Only lines with the word "agent" belong in the answer; copy them from the records below.
MATERIAL SUPPLIED Block Start
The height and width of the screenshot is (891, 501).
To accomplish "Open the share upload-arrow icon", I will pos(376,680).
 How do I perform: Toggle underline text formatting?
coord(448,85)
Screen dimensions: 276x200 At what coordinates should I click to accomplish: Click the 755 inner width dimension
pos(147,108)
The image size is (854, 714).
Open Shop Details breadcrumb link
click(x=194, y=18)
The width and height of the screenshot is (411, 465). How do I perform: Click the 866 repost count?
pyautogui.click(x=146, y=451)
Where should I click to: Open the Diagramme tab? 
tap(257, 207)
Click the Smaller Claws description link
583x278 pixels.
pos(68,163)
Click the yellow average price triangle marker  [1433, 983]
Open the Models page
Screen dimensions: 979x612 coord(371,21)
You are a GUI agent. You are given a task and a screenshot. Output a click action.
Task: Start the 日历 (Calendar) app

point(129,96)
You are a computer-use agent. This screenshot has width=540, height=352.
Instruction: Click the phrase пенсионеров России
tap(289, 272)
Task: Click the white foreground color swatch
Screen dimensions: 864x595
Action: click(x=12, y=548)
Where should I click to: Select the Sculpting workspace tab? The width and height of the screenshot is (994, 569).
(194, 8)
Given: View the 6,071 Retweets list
MATERIAL SUPPLIED Block End
# RESPONSE AREA
You are a GUI agent. You are given a task and a screenshot. Output a click action.
You are a computer-use agent. This screenshot has width=540, height=352.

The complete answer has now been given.